经腹腔镜手术治疗食管裂孔疝的疗效观察:附21例报告
卡哈尔·吐尔逊1, 买买提·吐尔逊2, 克力木3,(), 克尤木2, 阿斯木·古丽2   
  1. 1. 830054 乌鲁木齐,新疆医科大学;844000 新疆喀什地区第一人民医院普外科
    2. 844000 新疆喀什地区第一人民医院普外科
    3. 830000 乌鲁木齐,新疆维吾尔自治区人民医院微创外科、疝和腹壁外科
  • 收稿日期:2015-08-10 出版日期:2015-11-15
  • 通信作者: 克力木

Laparoscopic repair of hiatus hernia for curativeobservation about 21 cases

Tuerxun Kehaer·1, Tuerxun Maimaiti·2, Kelimu3,(), Keyoumu2, Asimuguli2   

  1. 1. Xinjiang Medical University, Urumqi 830054, China; Department of General Surgery, Cashi First People′s Hospital, Cashi 844000, China
    2. Department of General Surgery, Cashi First People′s Hospital, Cashi 844000, China
    3. Department of Minimally Invasive Surgery, Hernia and Abdominal Wall Surgery, People′s Hospital of Xinjiang Uygur Autonomous Region, Urumuqi 830001, China
  • Received:2015-08-10 Published:2015-11-15
  • Corresponding author: Kelimu
  • About author:
    Corresponding author: Kelimu, Email:
引用本文:

卡哈尔·吐尔逊, 买买提·吐尔逊, 克力木, 克尤木, 阿斯木·古丽. 经腹腔镜手术治疗食管裂孔疝的疗效观察:附21例报告[J]. 中华胃食管反流病电子杂志, 2015, 02(04): 210-213.

Tuerxun Kehaer·, Tuerxun Maimaiti·, Kelimu, Keyoumu, Asimuguli.
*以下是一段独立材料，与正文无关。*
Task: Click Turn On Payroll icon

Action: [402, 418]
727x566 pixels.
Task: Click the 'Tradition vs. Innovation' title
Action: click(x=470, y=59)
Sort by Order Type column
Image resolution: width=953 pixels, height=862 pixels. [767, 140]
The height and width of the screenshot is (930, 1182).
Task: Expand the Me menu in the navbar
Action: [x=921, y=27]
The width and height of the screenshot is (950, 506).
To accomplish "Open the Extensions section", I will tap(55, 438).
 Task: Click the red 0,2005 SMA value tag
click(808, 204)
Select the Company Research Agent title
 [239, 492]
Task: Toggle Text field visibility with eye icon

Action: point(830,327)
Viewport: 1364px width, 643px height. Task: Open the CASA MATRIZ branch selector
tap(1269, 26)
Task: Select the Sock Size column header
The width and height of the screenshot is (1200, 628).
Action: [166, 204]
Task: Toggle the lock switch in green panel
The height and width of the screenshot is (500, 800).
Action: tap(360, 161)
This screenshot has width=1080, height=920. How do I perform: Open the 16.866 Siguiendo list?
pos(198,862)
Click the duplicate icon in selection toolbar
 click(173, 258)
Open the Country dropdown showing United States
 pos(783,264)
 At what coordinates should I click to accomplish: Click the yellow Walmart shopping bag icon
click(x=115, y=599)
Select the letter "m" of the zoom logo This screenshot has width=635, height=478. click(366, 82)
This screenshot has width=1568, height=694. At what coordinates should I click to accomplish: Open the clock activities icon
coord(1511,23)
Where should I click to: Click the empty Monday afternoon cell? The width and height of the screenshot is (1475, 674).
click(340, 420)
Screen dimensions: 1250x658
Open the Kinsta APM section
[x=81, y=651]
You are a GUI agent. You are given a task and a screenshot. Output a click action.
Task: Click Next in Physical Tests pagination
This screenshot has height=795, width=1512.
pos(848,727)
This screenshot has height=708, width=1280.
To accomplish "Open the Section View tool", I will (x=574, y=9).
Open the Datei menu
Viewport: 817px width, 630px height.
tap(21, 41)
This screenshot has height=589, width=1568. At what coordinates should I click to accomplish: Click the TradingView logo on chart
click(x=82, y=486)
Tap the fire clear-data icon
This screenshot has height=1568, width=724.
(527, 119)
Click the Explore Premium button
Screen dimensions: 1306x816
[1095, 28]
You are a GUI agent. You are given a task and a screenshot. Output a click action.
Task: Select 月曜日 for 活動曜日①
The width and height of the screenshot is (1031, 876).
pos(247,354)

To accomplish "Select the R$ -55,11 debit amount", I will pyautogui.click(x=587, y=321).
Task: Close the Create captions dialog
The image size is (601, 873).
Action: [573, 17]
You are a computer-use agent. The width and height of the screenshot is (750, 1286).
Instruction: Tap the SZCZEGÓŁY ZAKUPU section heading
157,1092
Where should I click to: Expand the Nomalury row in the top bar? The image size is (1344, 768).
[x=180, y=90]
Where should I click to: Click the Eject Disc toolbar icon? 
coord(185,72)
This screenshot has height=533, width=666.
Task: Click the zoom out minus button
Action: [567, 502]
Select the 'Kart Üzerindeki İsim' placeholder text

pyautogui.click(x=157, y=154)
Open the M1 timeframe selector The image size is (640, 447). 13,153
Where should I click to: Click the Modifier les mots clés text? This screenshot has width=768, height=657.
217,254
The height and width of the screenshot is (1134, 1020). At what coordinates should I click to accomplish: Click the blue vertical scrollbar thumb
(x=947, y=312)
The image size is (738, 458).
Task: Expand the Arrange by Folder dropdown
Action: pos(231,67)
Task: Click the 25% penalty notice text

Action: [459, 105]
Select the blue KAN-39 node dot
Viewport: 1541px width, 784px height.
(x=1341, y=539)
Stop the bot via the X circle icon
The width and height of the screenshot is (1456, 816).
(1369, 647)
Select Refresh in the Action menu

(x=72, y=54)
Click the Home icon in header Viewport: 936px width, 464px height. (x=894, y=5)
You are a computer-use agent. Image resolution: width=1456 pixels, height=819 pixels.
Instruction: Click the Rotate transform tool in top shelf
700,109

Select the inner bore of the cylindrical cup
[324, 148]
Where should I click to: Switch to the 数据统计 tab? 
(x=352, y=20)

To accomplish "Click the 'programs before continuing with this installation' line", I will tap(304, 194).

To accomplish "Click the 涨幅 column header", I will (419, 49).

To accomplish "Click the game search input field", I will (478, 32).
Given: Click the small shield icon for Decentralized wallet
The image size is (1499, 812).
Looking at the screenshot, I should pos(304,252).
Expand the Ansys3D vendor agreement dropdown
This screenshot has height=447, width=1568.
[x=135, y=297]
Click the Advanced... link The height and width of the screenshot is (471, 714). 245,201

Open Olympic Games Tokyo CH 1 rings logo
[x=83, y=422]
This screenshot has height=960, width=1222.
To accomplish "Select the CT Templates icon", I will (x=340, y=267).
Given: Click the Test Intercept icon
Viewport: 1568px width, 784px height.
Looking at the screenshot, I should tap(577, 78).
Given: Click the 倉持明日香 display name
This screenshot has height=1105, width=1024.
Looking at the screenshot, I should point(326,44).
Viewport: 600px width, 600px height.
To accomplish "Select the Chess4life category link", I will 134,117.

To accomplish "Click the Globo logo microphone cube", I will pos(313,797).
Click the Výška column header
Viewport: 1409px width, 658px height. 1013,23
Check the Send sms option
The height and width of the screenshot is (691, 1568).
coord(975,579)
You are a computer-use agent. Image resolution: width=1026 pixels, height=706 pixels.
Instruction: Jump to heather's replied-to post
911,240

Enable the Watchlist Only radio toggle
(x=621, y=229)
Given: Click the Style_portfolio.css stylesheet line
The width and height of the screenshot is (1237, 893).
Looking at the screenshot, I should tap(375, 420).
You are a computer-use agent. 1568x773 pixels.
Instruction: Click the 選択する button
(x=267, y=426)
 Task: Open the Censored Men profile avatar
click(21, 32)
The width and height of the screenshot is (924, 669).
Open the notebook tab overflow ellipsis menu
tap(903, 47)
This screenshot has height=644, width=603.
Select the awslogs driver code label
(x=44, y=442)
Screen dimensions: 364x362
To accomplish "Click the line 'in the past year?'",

Laparoscopic repair of hiatus hernia for curativeobservation about 21 cases[J]. Chinese Journal of Gastroesophageal Reflux Disease(Electronic Edition), 2015, 02(04): 210-213.

目的

回顾在地州级医院进行腹腔镜下食管裂孔疝修补术+胃底折叠术的疗效和安全性。

方法

对2013年5月至2015年3月在喀什地区第一人民医院收住的21例因食管裂孔疝所导致的胃食管反流病患者经腹腔镜行食管裂孔疝修补术+胃底折叠术,其中13例做胃底270°部分折叠术(Toupet术),8例做胃底360°胃底折叠术(Nissen术)。6例应用补片修补疝缺口,15例采用2-0不可吸收线缝合膈肌脚。

结果

21例行经腹腔镜食管裂孔疝修补术的患者手术效果均良好。手术时间45~180 min,平均手术时间118 min,出血量30~70 ml;术后24~48 h流质饮食,术后5例出现吞咽困难、进食时胸部及上腹部不适感等,经过术后饮食教育症状均得到缓解,1例出现反酸症状缓解不明显,建议口服止酸和促进胃蠕动的药物后症状有所缓解,术后测压发现此患者食管蠕动功能较差故导致反酸症状缓解不明显;术后平均住院6.5 d。

结论

20例患者的反酸症状均在24~48 h内缓解,术后停用抗酸药物,经腹腔镜食管裂孔疝修补术+胃底折叠术具有疗效明确、安全和创伤小等优点。严格把握手术适应证,合理选择胃底折叠术式在地州级医院具有进一步推广应用的价值。

Objective

To investigate the efficacy and safety of laparoseopic repair of paraesophageal hernia and ganstroesophageal reflux disease.

Methods

21 patients underwent laparoscopic repair of paraesophageal hernia, including 13 cases having laparoscopic Toupet fundoplication And 8 cases having laparoscopic Nissen fundoplication.

Results

Laparoscopicrepair of paraesophageal Hernia and Laparoscopic fundoplication was completed successfully in all 21 patients.The average operation time 118min and the blood loss Was between 30~70 ml.Postoperative oral feedings were resumed after 24~48 h of surgery.The median postoperative hospital stay Was 6.5 days.

Conclusion

Laparoscopic repair of paraesophageal hernia and Laparoscopic fundoplication is an effective and safe surgcal procedure of minimal invasion for Paraesophageal hernia.